3. You are interested in buying a new gaming system but the $300 price is just too high. What amount of discount, if any, would make you reconsider buying the system? Why did you choose this particular amount?

[Answers will vary depending on student demographics. Encourage students to calculate the purchase price based on various discounts to help them make a more informed decision.]

4. We often see coupons in the newspaper that vary in value from $0.25 to several dollars. How much would a coupon have to be worth before you would take the time to cut it out and redeem it? How does the cost of the product influence your decision?

[Answers will vary depending on student demographics; some of your students' families may clip and use as many coupons as possible. If you have a diverse group of students, encourage them to share their experiences with coupons and savings.]

5. Do coupons influence what you buy. Why or why not?

[Answers will vary depending on student demographics. Overall, coupons have been proven to influence our buying decisions, which is why manufacturers and retailers continue to use them.]

6. Let's say a store is offering merchandise at 50% off.

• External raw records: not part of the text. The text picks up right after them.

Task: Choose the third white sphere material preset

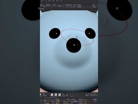Action: [x=60, y=94]
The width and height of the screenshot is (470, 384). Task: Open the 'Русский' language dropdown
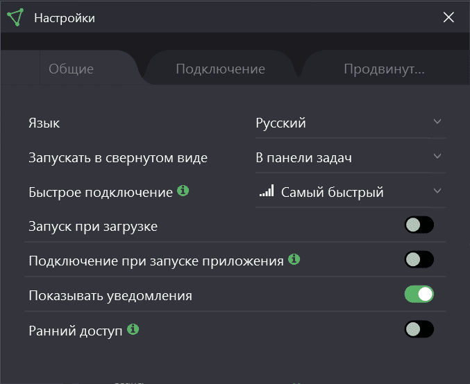(349, 123)
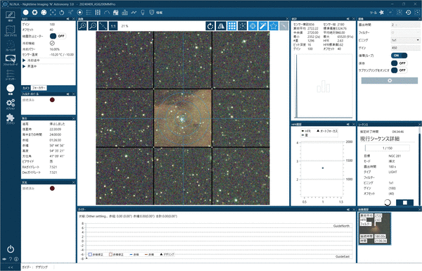Toggle dew heater OFF switch
The width and height of the screenshot is (422, 271).
click(58, 36)
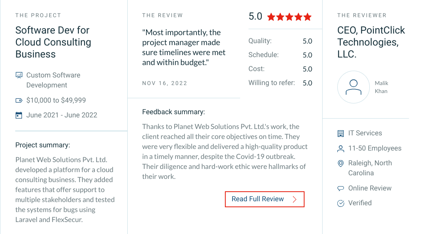Click the Custom Software Development presentation icon

pyautogui.click(x=19, y=75)
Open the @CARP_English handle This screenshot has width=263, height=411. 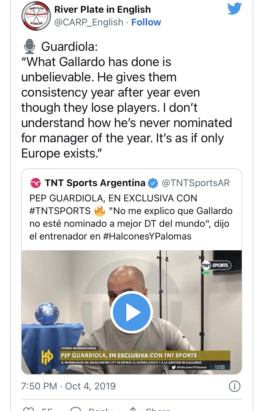pos(89,22)
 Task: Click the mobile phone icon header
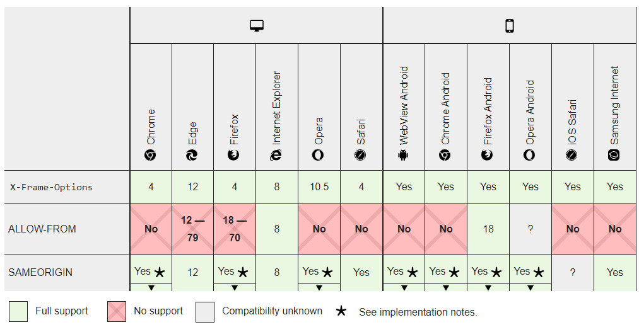510,26
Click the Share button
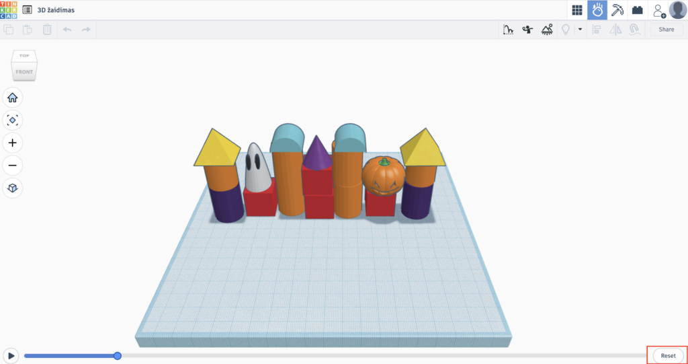 coord(666,30)
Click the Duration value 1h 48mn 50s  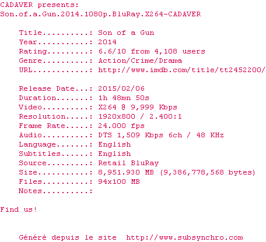pos(124,98)
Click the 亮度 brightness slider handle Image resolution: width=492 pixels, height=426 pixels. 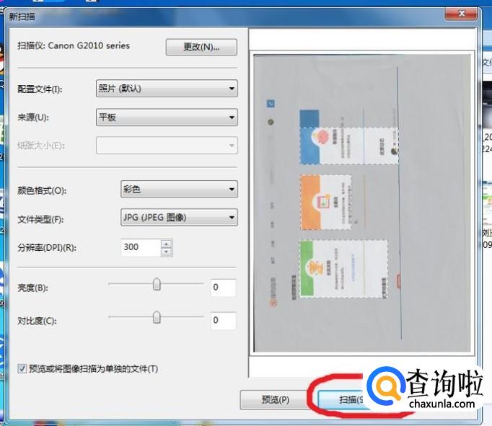click(x=157, y=285)
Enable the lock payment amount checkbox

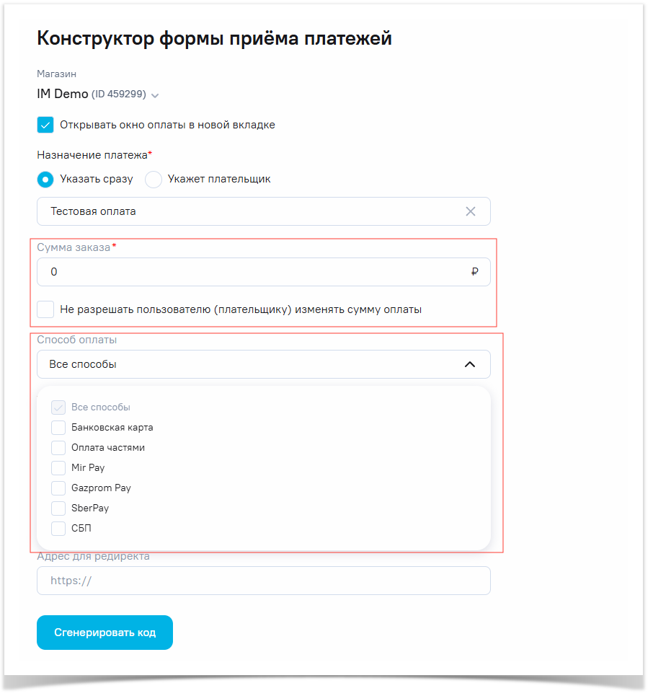click(x=45, y=309)

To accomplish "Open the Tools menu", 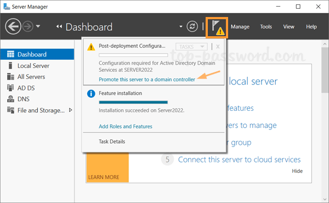I will (266, 27).
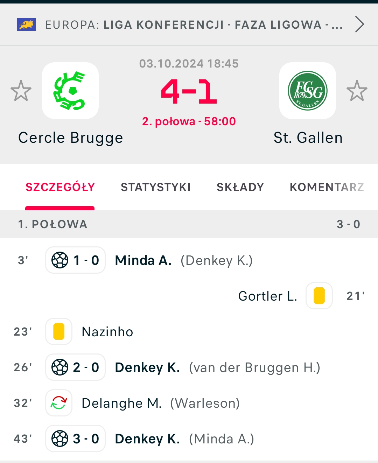Viewport: 378px width, 463px height.
Task: Tap Nazinho yellow card icon
Action: [59, 331]
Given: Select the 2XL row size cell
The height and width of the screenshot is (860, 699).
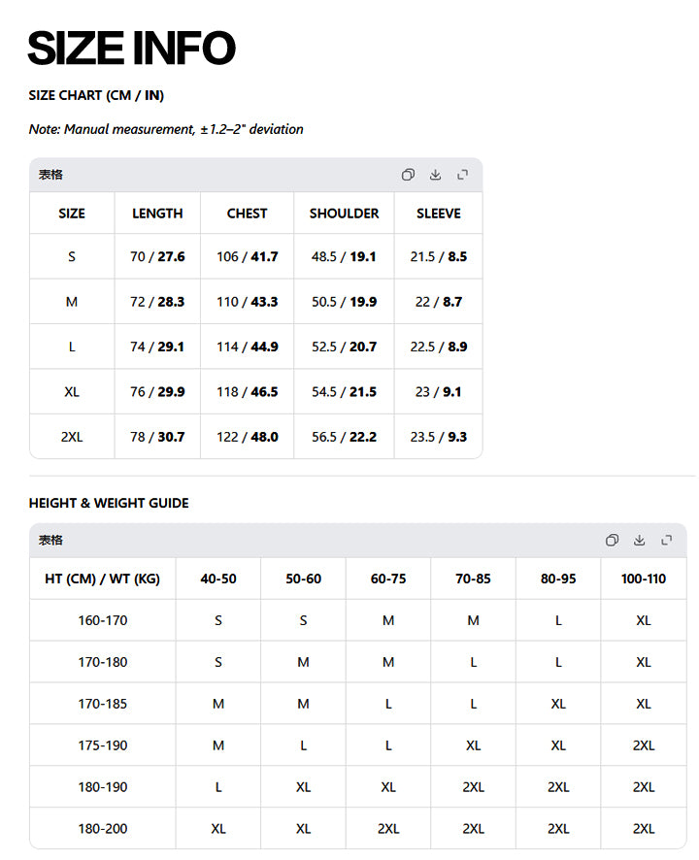Looking at the screenshot, I should coord(72,437).
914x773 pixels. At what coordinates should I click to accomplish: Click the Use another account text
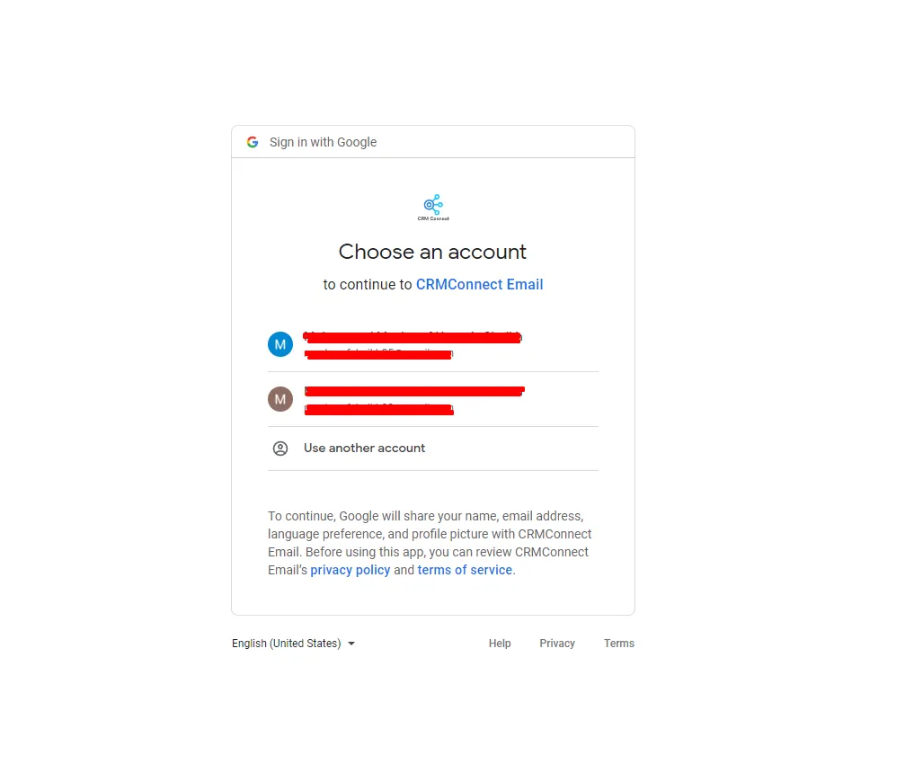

You bring in a coupon from the newspaper for an additional 25% off the reduced price. Will the store give you 75% off the price?

[Many students will be under the false impression that they will receive a 75% discount because they intuitively believe discounts are additive. Since percentages are calculated using multiplication and division, they are multiplicative, not additive. For example: A product sells for $100 and is offered at 50% off, which means the net cost is 50% of $100, i.e. $50. With the coupon you get 25% off the last marked price. 25% of $50 is $12.50, so the final cost is $37.50. A 75% discount of the original $100 would have resulted in a sales price of $25.]

**Teacher Reflection**

- What was your students’ initial reaction to this activity? If positive, what aspect did they enjoy the most? If negative, what could you change to make it a more positive experience?
- Do you consider your students consumers and if so, did they have enough real-life experience to understand the power that retailers have over consumers when they use discounts and coupons?
- Did you challenge the achievers? How?
- Did the lesson enhance students fluency with percentages?
- What were some of the ways in which students illustrated that they were actively engaged in the learning process?
- How did students perform in relation to the stated behavioral objectives?
- What content areas did you integrate within the lesson? Was this integration appropriate and successful?

### Learning Objectives

- Solve practical problems involving percents
- Solve consumer-application problems involving discounts and sales tax
- Accurately record all purchases to determine the balance remaining in a checking account with a set opening balance

### Common Core State Standards – Mathematics

Grade 7, Ratio & Proportion

- CCSS.Math.Content.7.RP.A.3

Use proportional relationships to solve multistep ratio and percent problems. Examples: simple interest, tax, markups and markdowns, gratuities and commissions, fees, percent increase and decrease, percent error.